The Belgian Competition Authority publishes a specific analytical framework for hospital concentrations
The following article is therefore an updated version of our previous article on the uncertainty regarding hospital merger control, which focused on the BCA’s decision of 28 June 2023 to partially lift the stand-still obligation regarding a concentration between two hospitals, and the BCA’s communication of 14 July 2023 clarifying the applicable rules. Section 4 of this updated article focuses on the new sector-specific analytical framework that the BCA published on 18 October 2023.

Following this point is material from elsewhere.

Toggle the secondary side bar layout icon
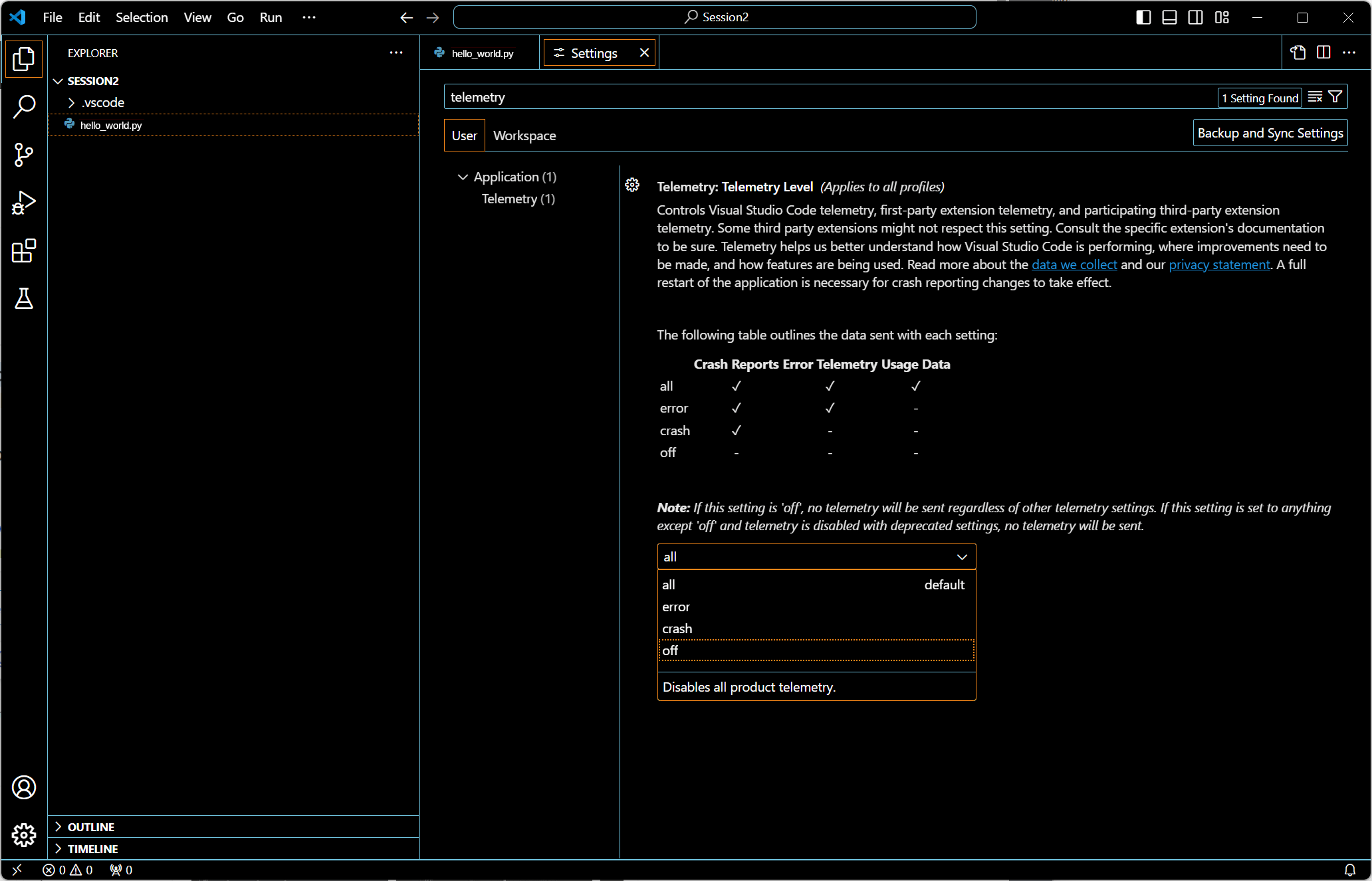This screenshot has height=881, width=1372. click(1195, 17)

Merger and acquisition (M&A) transactions that meet certain statutory turnover thresholds must be notified to and approved by the BCA before they can be implemented. This requirement applies in general to all economic sectors, however uncertainty about the applicability of the notification requirement for hospitals arose in 2019. In February 2019,a legislative amendment to the General Act of 2008 on Hospitals obliged hospitals to establish and be part of a loco-regional hospital network from 1 January 2020. A loco-regional hospital network is defined as a:
long-term, legally formalised cooperation with legal personality . . . between at least two non-psychiatric hospitals that are separately recognised at the time of the creation of the local hospital network . . . which are located within a geographically contiguous area and which offer complementary and rational locoregional care assignments.
The legislative reform’s preparatory works stressed that the establishment of loco-regional hospital networks would be aimed at maintaining long-term qualitative, accessible and affordable care and that collaboration between hospitals would improve the coordination of care for patient benefit.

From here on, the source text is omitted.